Krankenkassen erhalten Akteneinsicht trotz eingestelltem Strafverfahren
BayObLG-Entscheidung schafft Klarheit bei Regressansprüchen nach Schlägereien
Eine wegweisende Entscheidung des Bayerischen Obersten Landesgerichts (BayObLG) vom 3. Juni 2025 zeigt: Auch wenn ein Strafverfahren eingestellt wird, können Krankenkassen dennoch vollständige Akteneinsicht erhalten. Dies hat weitreichende Folgen für alle Beteiligten an körperlichen Auseinandersetzungen – selbst wenn keine strafrechtliche Verurteilung erfolgt.

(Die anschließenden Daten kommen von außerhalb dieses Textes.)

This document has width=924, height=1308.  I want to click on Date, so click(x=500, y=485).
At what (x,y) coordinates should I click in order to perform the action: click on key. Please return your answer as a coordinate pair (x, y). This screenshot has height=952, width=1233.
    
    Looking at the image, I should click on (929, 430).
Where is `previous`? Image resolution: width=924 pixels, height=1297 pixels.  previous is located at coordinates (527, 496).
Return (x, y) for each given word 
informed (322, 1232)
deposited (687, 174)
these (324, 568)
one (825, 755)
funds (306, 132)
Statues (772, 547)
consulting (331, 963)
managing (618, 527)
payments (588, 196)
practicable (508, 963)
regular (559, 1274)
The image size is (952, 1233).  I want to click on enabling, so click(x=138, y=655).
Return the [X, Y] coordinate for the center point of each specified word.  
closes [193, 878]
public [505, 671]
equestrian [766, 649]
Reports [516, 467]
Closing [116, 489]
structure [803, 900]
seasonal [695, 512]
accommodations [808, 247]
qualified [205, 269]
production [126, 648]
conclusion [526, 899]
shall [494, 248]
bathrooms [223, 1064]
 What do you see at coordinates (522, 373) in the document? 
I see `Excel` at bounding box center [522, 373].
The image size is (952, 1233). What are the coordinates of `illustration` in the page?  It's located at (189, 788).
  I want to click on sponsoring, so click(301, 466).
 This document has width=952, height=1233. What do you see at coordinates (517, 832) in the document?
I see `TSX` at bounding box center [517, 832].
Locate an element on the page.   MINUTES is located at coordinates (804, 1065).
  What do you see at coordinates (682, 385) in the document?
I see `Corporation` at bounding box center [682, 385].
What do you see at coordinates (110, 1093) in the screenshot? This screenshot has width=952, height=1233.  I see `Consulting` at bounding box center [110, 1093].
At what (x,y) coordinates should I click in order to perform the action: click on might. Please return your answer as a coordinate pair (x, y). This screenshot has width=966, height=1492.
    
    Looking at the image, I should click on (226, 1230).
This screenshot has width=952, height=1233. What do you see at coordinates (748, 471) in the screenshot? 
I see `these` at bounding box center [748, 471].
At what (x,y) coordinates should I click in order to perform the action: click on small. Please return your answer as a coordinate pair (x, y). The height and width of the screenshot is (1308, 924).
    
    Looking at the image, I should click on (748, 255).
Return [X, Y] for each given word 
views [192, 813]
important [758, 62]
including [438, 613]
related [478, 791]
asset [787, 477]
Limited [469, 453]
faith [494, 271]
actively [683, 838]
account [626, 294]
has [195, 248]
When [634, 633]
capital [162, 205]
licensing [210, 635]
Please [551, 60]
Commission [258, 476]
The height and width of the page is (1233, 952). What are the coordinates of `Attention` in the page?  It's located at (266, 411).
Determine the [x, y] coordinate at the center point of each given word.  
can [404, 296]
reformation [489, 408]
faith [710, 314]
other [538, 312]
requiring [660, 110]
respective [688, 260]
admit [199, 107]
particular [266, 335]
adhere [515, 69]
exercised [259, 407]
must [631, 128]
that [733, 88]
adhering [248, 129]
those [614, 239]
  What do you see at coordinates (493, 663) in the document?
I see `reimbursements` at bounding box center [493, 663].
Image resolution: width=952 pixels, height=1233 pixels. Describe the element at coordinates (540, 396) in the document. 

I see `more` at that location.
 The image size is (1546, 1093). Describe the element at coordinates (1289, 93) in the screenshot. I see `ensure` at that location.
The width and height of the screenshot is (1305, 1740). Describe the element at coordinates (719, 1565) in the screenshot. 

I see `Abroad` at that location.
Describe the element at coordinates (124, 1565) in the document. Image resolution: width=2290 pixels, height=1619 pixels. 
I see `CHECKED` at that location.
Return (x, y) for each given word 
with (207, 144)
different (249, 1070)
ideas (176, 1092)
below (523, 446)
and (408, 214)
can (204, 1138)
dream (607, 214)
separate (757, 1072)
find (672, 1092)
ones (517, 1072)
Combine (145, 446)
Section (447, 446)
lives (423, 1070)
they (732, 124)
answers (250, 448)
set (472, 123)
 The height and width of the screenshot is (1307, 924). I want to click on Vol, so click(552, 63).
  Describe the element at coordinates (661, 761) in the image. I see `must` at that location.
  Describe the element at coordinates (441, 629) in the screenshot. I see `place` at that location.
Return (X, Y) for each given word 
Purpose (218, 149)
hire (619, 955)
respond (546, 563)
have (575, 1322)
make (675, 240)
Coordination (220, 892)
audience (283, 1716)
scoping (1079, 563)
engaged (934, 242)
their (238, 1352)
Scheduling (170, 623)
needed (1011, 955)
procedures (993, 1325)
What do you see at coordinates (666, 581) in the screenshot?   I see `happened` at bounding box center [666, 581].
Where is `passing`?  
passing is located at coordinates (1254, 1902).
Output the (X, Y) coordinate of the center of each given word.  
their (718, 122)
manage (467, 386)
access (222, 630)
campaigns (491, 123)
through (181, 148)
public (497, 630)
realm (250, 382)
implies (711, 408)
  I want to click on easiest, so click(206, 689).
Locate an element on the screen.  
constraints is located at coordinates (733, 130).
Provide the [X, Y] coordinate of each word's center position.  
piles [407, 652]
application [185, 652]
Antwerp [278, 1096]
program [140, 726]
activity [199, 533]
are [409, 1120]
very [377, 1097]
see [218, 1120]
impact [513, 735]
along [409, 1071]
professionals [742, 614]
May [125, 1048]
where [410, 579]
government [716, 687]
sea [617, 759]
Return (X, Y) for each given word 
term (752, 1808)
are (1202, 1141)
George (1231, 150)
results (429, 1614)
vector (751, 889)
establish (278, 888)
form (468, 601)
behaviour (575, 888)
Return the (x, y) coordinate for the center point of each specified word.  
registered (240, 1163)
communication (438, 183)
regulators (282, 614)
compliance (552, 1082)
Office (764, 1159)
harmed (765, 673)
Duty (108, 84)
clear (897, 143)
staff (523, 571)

Der Fall: Barschlägerei mit zehn Beteiligten
Ausgangssituation
Im Januar 2023 kam es zu einer Schlägerei in einer Bar mit zehn Beteiligten. Gegen einen der Beteiligten wurde wegen Körperverletzung ermittelt. Da sich der Sachverhalt als nicht aufklärbar erwies, stellte die Staatsanwaltschaft das Verfahren gegen alle Beteiligten nach § 170 Abs. 2 StPO ein.
Der Konflikt entsteht
Nach der Einstellung beantragten zwei Krankenkassen Einsicht in die kompletten Ermittlungsakten, um mögliche Regressansprüche zu prüfen. Die Verteidigung des Beschuldigten widersprach: Bei einem eingestellten Verfahren bestehe kein Recht auf Akteneinsicht.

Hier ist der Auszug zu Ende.